At the same time, the group led by Andrea Amalfitano of the College of Osteopathic Medicine also discovered another immune-system stimulating agent - created at MSU and which has been successful in improving immune responses in vaccines for diseases such as HIV - paradoxically made for a less effective malaria vaccine.
Both of the findings will help researchers develop more effective vaccine platforms in general, and malaria vaccines specifically, hopefully leading to human clinical trials soon, Amalfitano said.
"Researchers across the globe are working on ways to prevent people from becoming infected with malaria," said Amalfitano of the disease that kills up to a million people each year, mainly in sub-Saharan Africa.
"Some vaccines are showing promise, but they are not as effective as they need to be for any mass distribution."
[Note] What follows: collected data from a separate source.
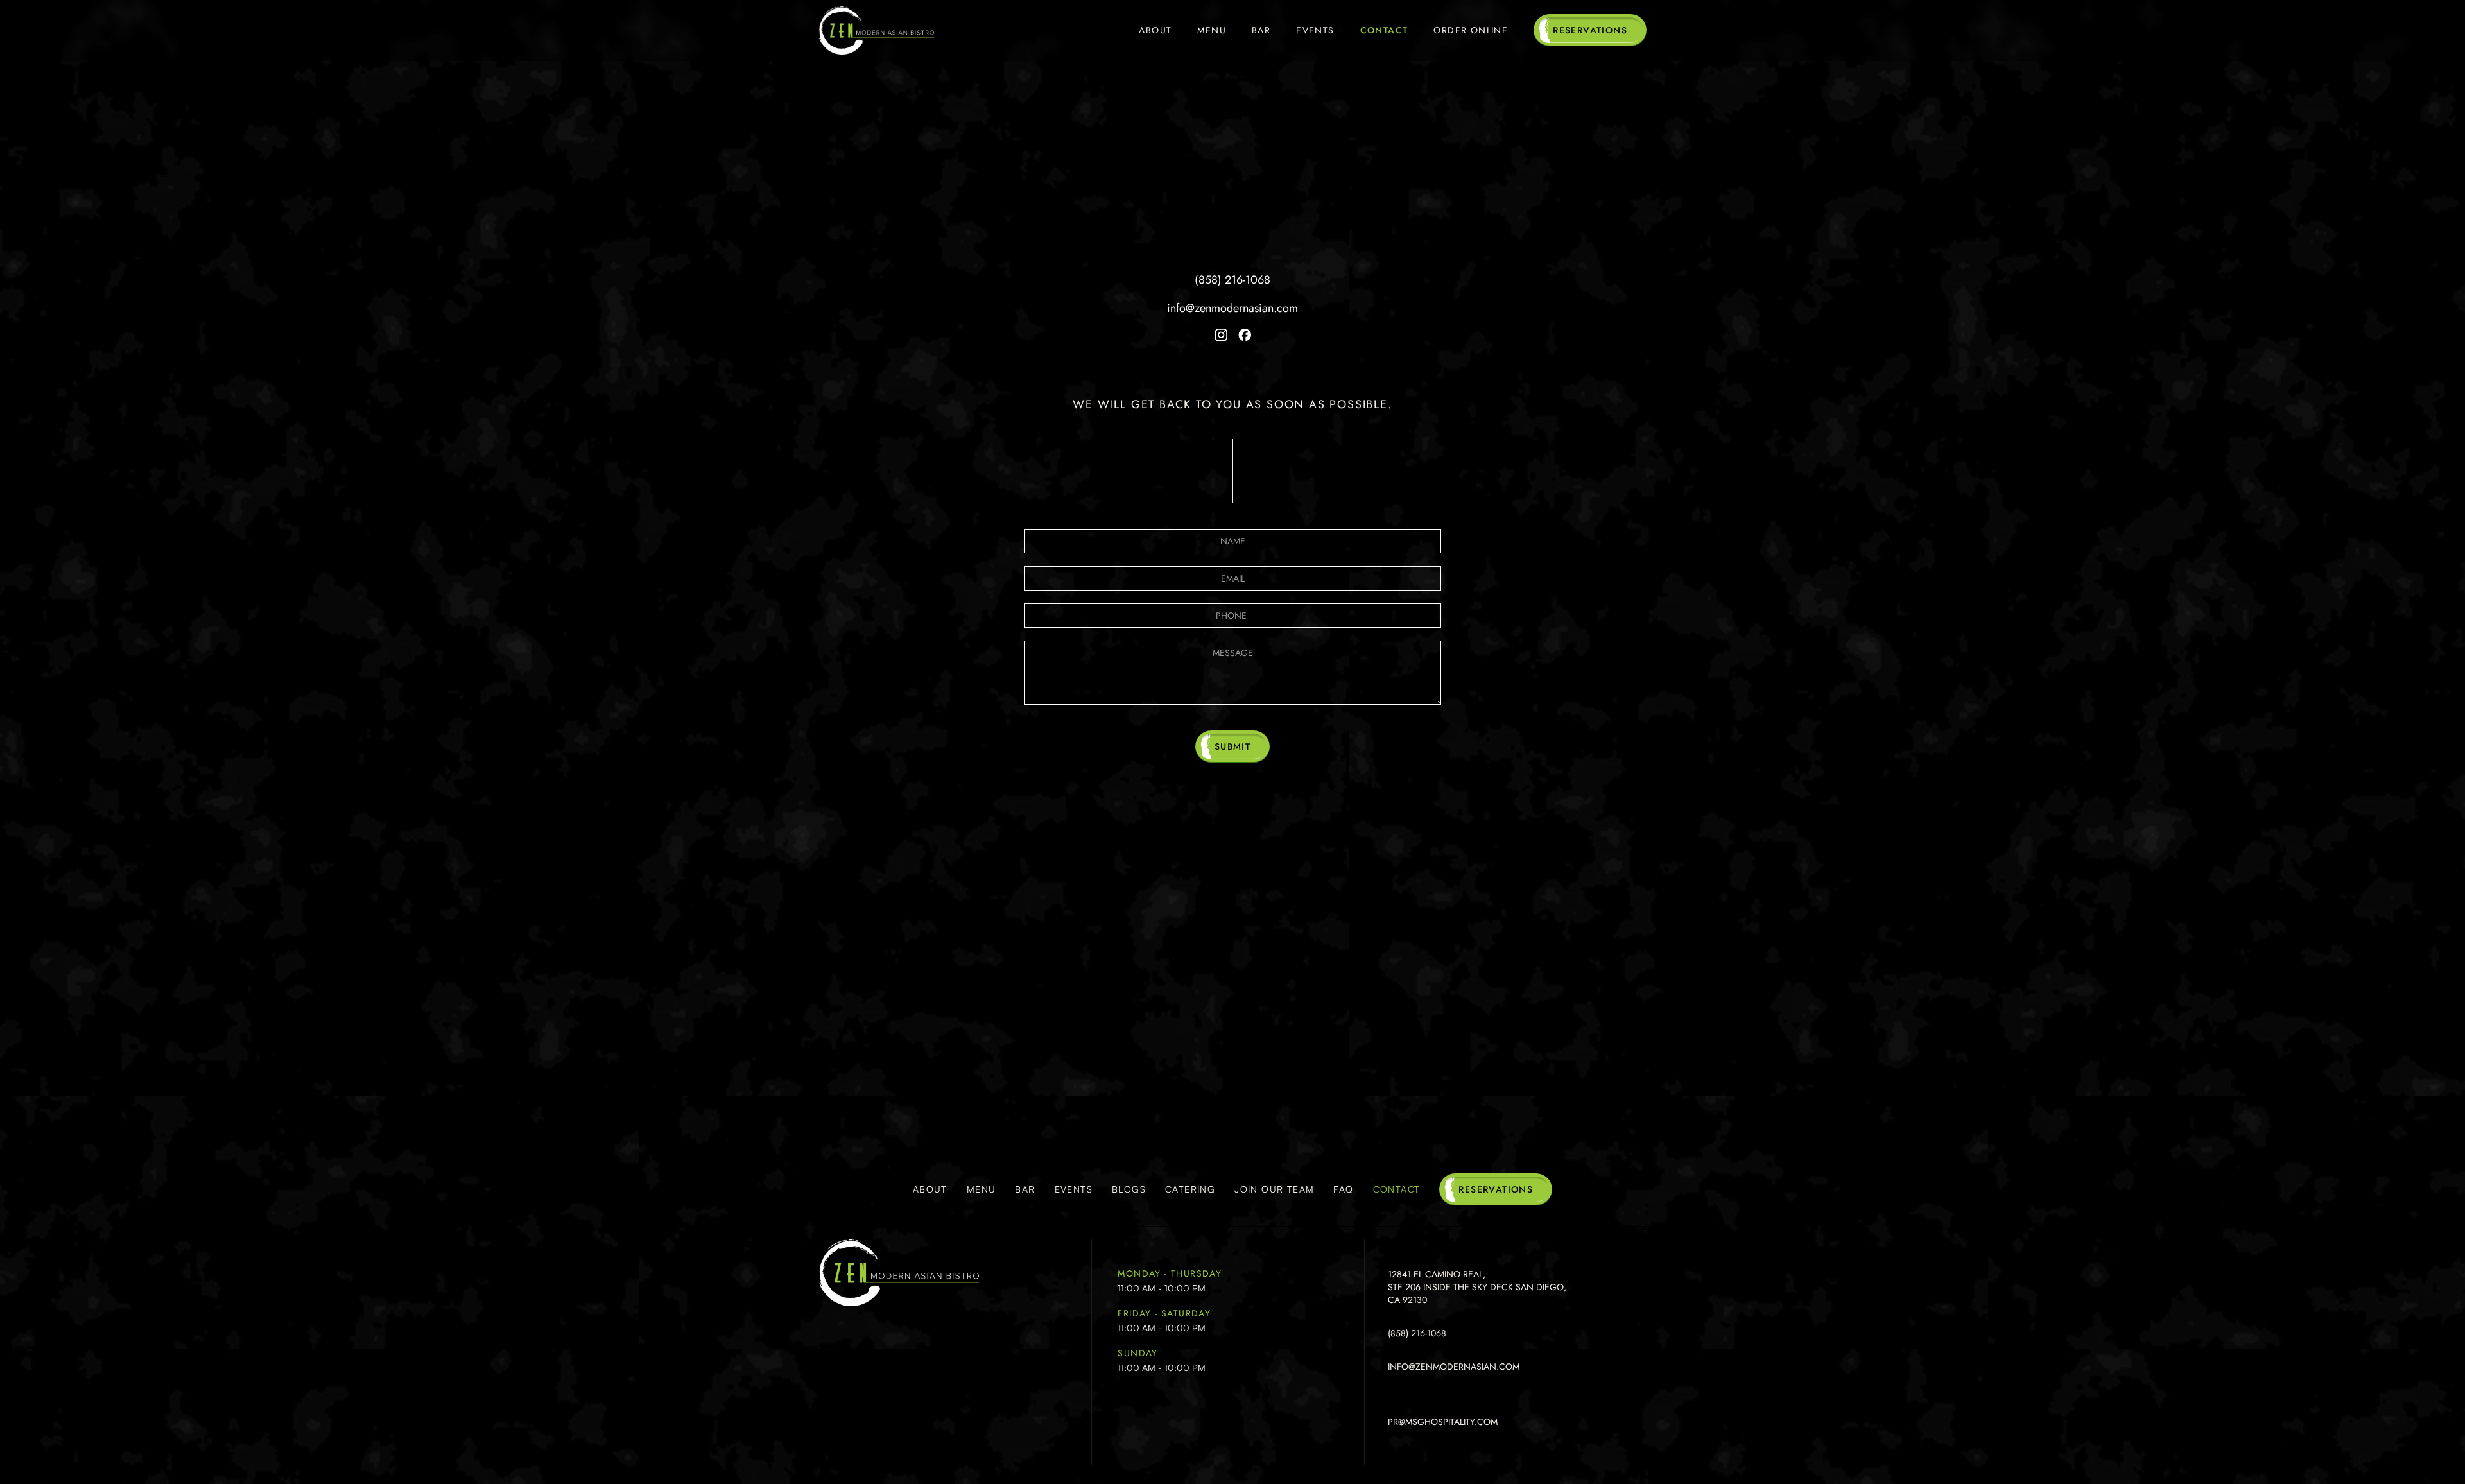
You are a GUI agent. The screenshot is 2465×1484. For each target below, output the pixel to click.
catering (1190, 1189)
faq (1343, 1189)
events (1074, 1189)
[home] (876, 30)
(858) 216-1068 (1232, 280)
Amalfitano and his research team are focusing on one such vaccine platform, spearheaded by the U.S. Army, that targets a certain gene on the malaria parasite, a protein called Circumsporozoite Protein, or CSP.
That protein is thought to play a key role in creating an immune response to the malaria parasite; past research shows people infected by malaria multiple times will begin creating an immune response to this protein, suggesting at some level it could be protective.
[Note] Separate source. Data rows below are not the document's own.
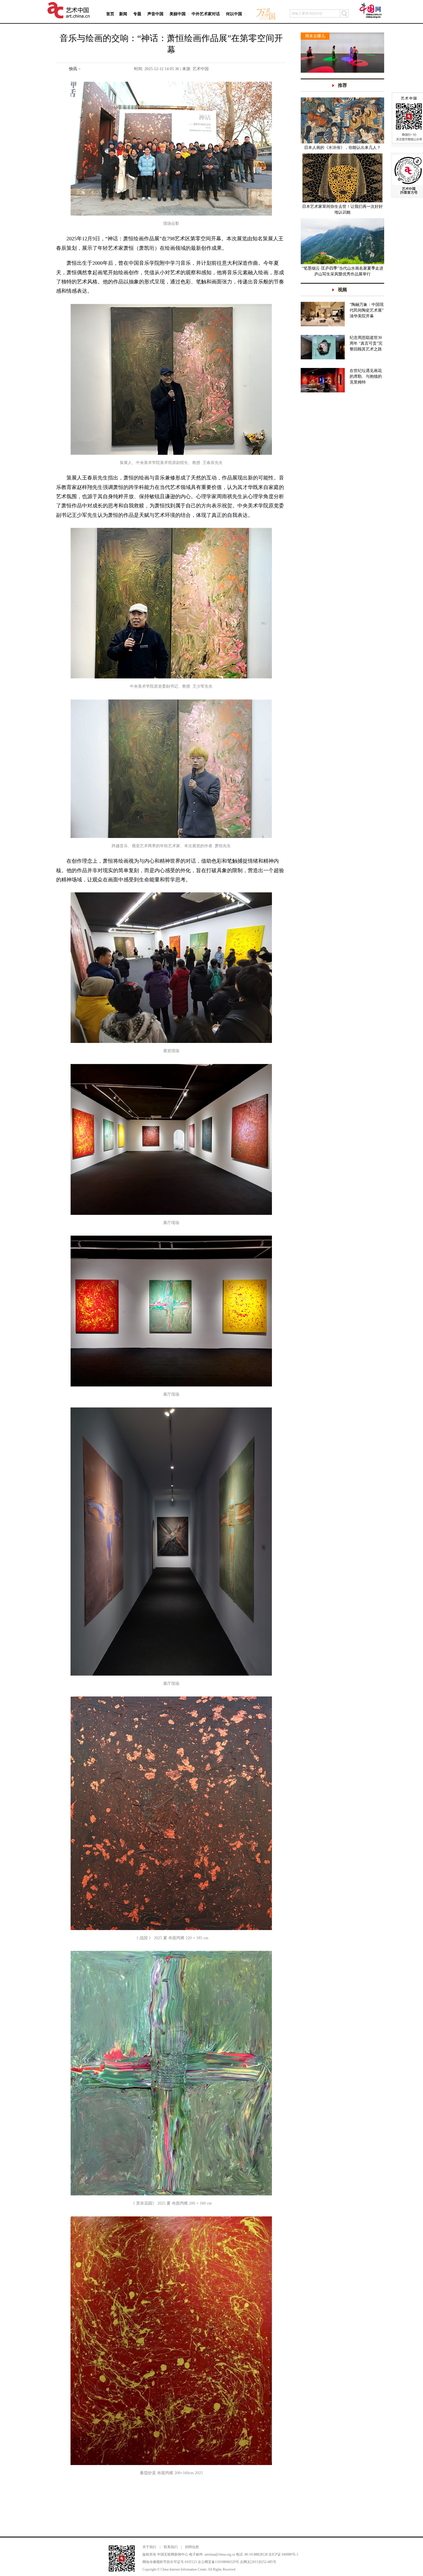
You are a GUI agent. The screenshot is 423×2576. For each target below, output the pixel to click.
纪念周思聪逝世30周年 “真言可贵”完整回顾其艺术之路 (366, 343)
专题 (137, 14)
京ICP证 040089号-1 (283, 2554)
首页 (110, 14)
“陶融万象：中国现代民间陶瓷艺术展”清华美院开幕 (367, 310)
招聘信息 (192, 2547)
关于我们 (149, 2547)
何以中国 (234, 14)
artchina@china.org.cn (220, 2554)
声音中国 (155, 14)
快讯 (73, 69)
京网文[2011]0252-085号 (258, 2562)
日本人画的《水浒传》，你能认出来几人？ (342, 147)
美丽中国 (177, 14)
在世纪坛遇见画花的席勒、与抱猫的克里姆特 (366, 376)
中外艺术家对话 (206, 14)
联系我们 (171, 2547)
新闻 (123, 14)
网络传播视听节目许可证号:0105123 (169, 2562)
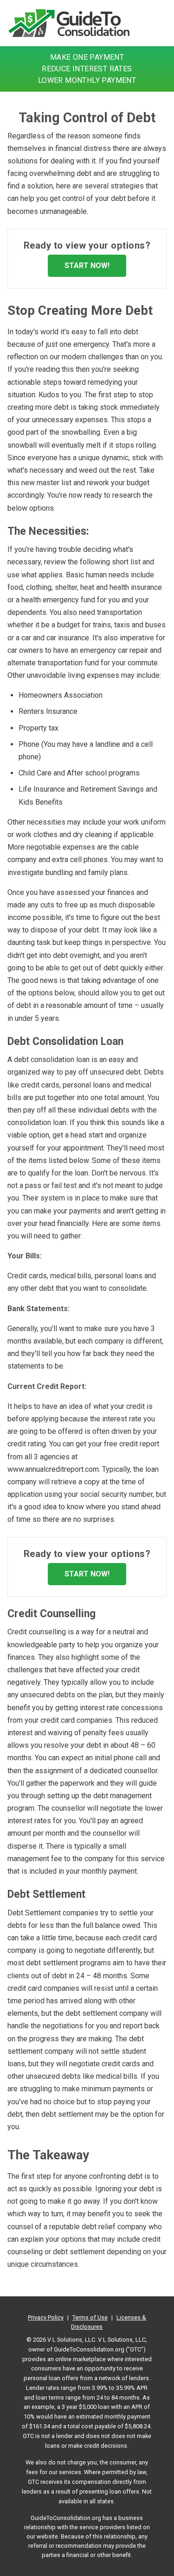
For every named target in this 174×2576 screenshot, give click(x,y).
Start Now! (87, 265)
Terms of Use (90, 2317)
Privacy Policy (46, 2317)
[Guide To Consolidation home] (68, 23)
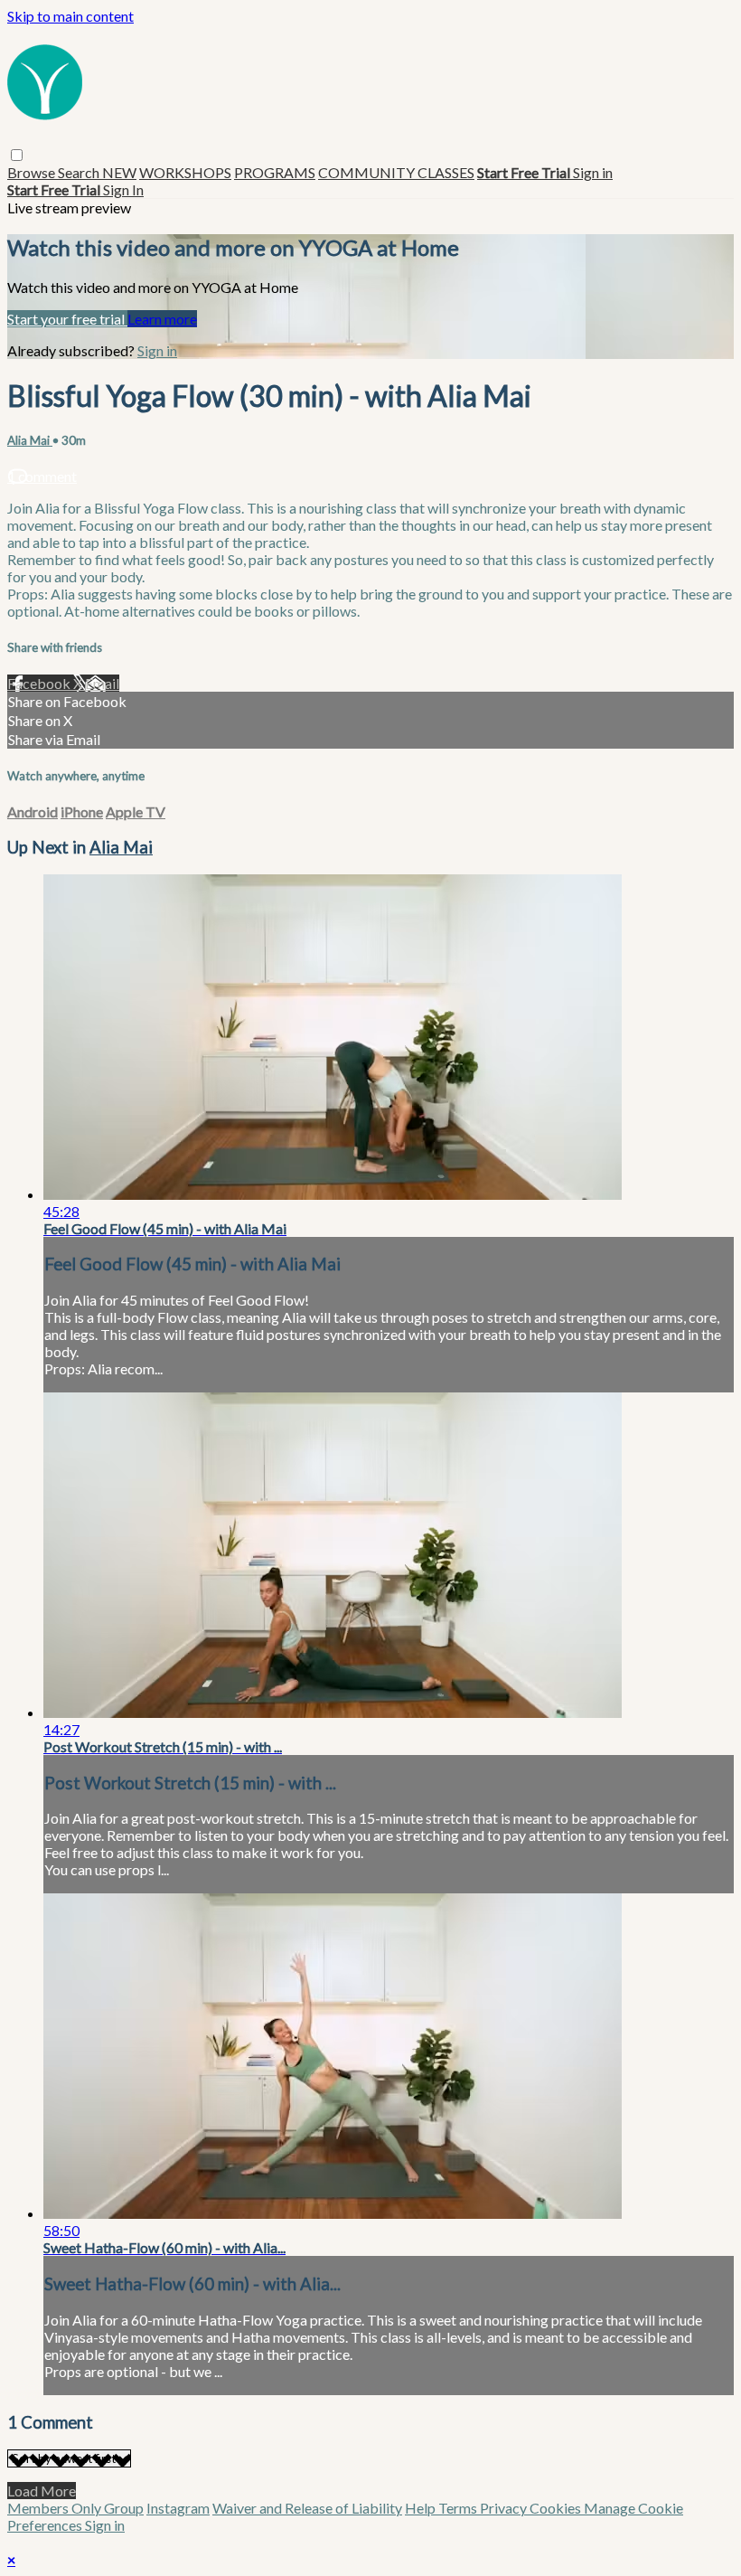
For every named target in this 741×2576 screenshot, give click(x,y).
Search (80, 172)
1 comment (42, 476)
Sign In (123, 189)
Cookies (557, 2507)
"What we are looking to do is improve the ability of the vaccine to induce immune responses to that protein," Amalfitano said. "We are adding genes to the vaccine to try and stimulate the immune system."
Those genetic agents, similar to chemical adjuvants, are stimulants that improve the ability of vaccines to induce beneficial immune responses in general.
The study has been published in the journal PLoS ONE.